Beim Empfang der Industrie- und Handelskammer redete IHK-Vizepräsident Joachim Link Tacheles – es ging um B27 und B463, um Trump, Putin und vor allem: um die regionale Wirtschaft.
In seiner Rede zeichnete Joachim Link ein gemischtes Bild von der wirtschaftlichen Lage – er drängte auf Handeln vonseiten der Politik. 19 Prozent der Unternehmen erwarteten eine Verbesserung in der nächsten Zeit, 23 Prozent eine Verschlechterung.
Es fehle an Wachstumsimpulsen, kritisierte der Geschäftsführer von Interstuhl in Meßstetten: „Vom vielbeschworenen Herbst der Reformen haben wir uns etwas anderes versprochen.“
Zwar gebe es positive Signale – einige Unternehmen wollten die Beschäftigung ausbauen, neu investieren –, doch mit Blick auf die Weltpolitik nannte Link den US-Präsidenten Donald Trump und dessen Zölle, den russischen Präsidenten Wladimir Putin, der Drohnen in alle Richtungen schicke, und China, das den Zugang zu Seltenen Erden beschränke.
Für Unternehmen seien verlässliche Rahmenbedingungen dringend nötig. „Auch bei uns im Zollernalbkreis zeigt sich, dass auf politische Zusagen immer weniger Verlass ist“, so Links Sicht. Zu seinem Beispiel Regionalstadtbahn erklärte er, die Akteure „sollten sich so schnell wie möglich ehrlich machen“. Die Verbindung vom Zollernalbkreis nach Tübingen gehöre zu den unzuverlässigsten in ganz Deutschland, die Elektrifizierung sei – aus Sicht der IHK Reutlingen, Tübingen, Zollernalb – dringend nötig.

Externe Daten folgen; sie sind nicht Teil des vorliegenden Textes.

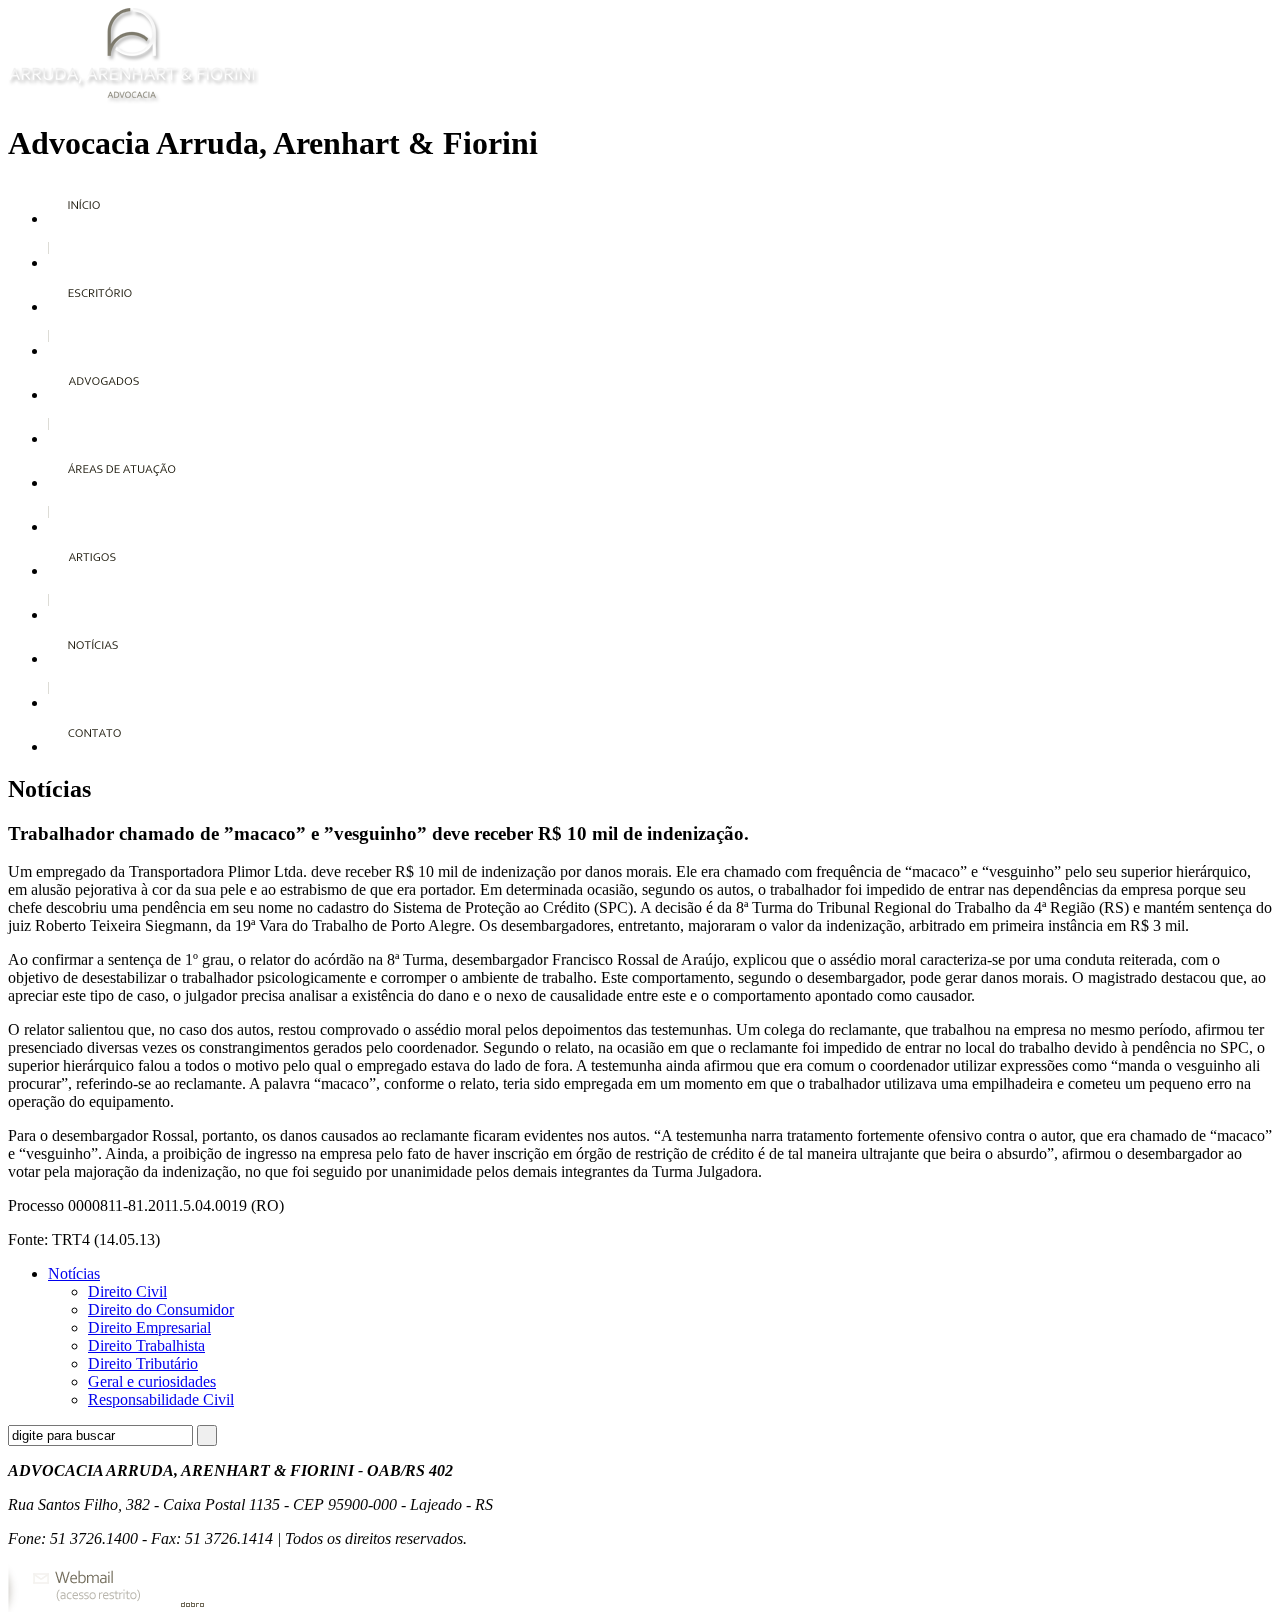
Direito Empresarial (149, 1327)
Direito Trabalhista (146, 1345)
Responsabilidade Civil (161, 1399)
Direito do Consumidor (161, 1309)
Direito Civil (127, 1291)
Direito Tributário (143, 1363)
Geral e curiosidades (152, 1381)
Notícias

„Die entscheidenden Weichen stellen wir selbst“
Weiteres Beispiel für Stillstand: Für den vierspurigen Ausbau der B27 zwischen Hechingen und Tübingen und die Ortsumfahrung Albstadt-Lautlingen – in diesem Fall geht es um die B463 – sei kein Geld da. „Das macht mich fassungslos.“ Die IHK wollte sich an den Bundesverkehrsminister wenden.
Trotz der Herausforderungen erinnerte Link an die Verantwortung der Unternehmer: „Die entscheidenden Weichen stellen wir in unseren Betrieben selbst. Auch harte Entscheidungen gehören dazu.“
Landrat Günther-Martin Pauli: Fleiß, Arbeit und Leistung nötig
Landrat Günther-Martin Pauli ließ die Kritik nicht unkommentiert stehen, würdigte jedoch zunächst Schaffenskraft und Unternehmensgeist auch im Zollernalbkreis. Die Region habe sich auch wirtschaftlich gesehen zur Aufsteigerregion entwickelt.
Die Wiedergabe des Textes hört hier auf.